The New Punitiveness: Trends, Theories, Perspectives
Edited by John Pratt, David Brown,
Mark Brown, Simon Hallsworth
and Wayne Morrison
Portland, OR: Willan Publishing, 2005
The first part of the book is entitled “Punitive trends” and begins with a powerful réquisitoire condemning the fundamental expression of cultural and political choices in the United States of America whereby the remnants of the dark ghetto are grafted onto the penitentiary and penal system to produce a coherent and complement of an obvious policy of “criminalization of poverty”.1 This thesis is advanced quite forcefully throughout the text, but no where as eloquently as in the course of the opening contribution, “The great penal leap backward: Incarceration in America from Nixon to Clinton”. This powerful text was drawn by Professor Loïc Wacquant, the author of the recently published Punir les pauvres.
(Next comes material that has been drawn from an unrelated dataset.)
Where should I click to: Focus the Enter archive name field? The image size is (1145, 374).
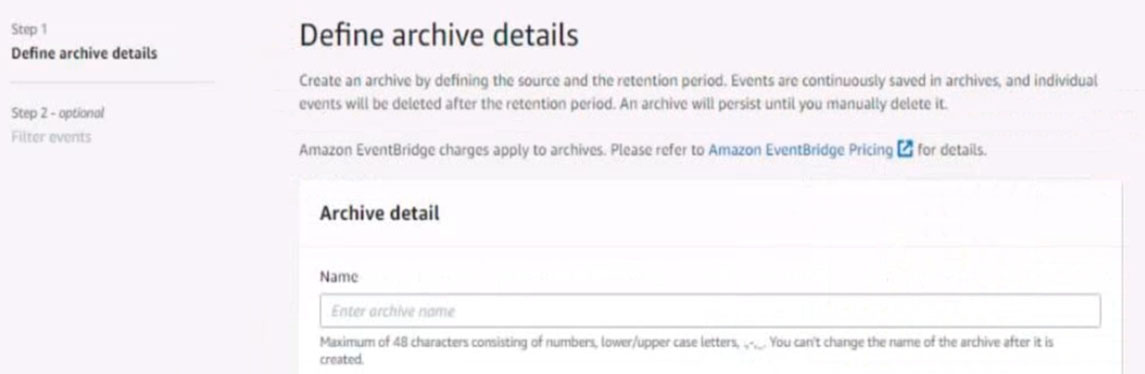click(x=710, y=311)
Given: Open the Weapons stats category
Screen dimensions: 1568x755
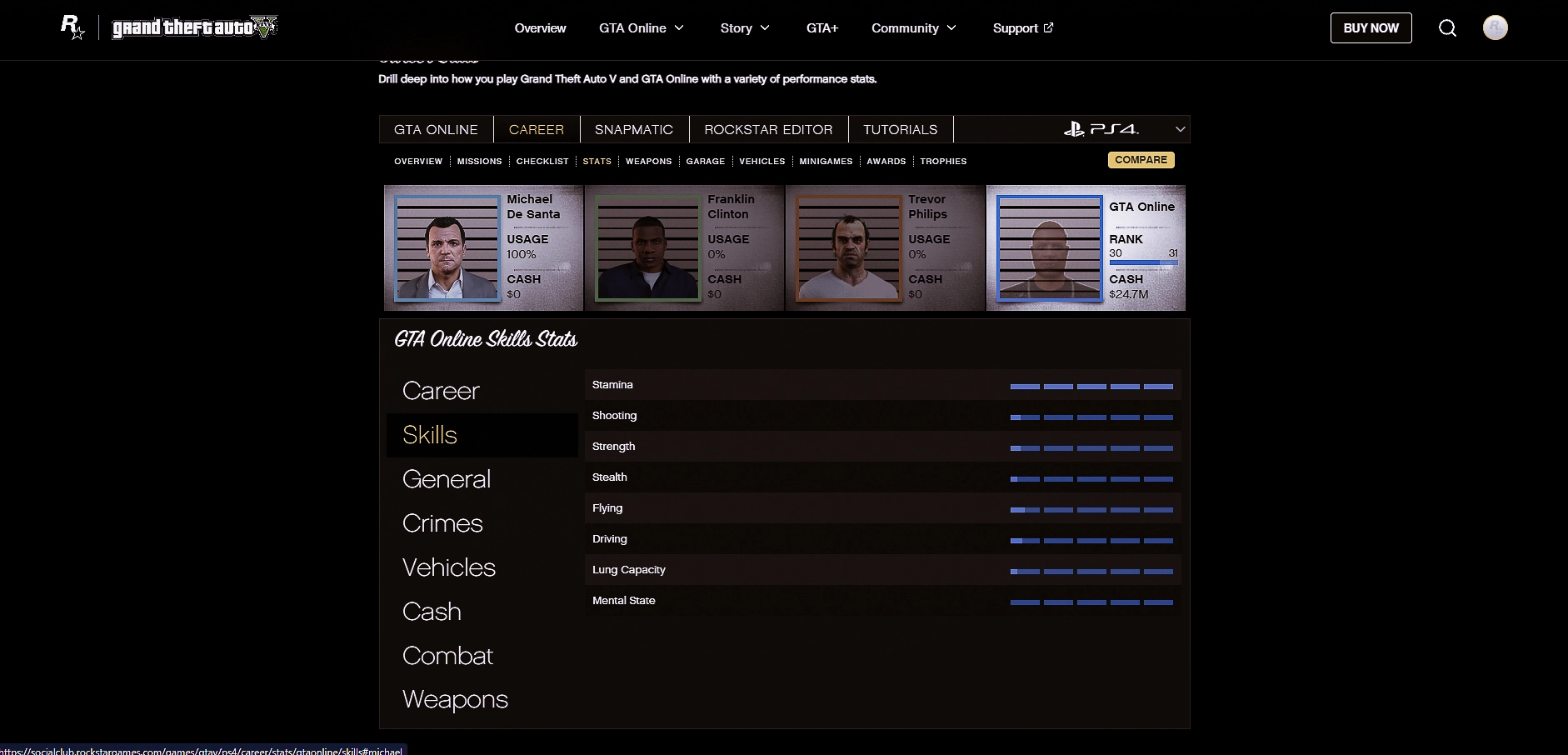Looking at the screenshot, I should click(x=455, y=699).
Le nouveau gouvernement de l’insécurité sociale, [Paris: Éditions Dupuytren, 2004], among other path-breaking work, and provides quite valuable guidance on the reasons why America has not continued to “comply” with the homeostastic theory touching the level of incarceration in modern societies, notably the demise of rehabilitation, the mutation of the political and media uses of criminality and the fundamental political desire to reinforce penal repression by means of laws having as their touchstone punitiveness. The compelling conclusion advanced and fully defended is that the penal system has partly supplanted and partly supplemented the ghetto as a mechanism of racial control. The analysis not only makes plain the deep structural and functional symbiosis that has emerged between the ghetto and the prison, it has also demonstrated ably that the war on drugs is a deliberate state sponsored action, involving massive resources, with a view to maximizing electoral support by attacking black and other minority groups.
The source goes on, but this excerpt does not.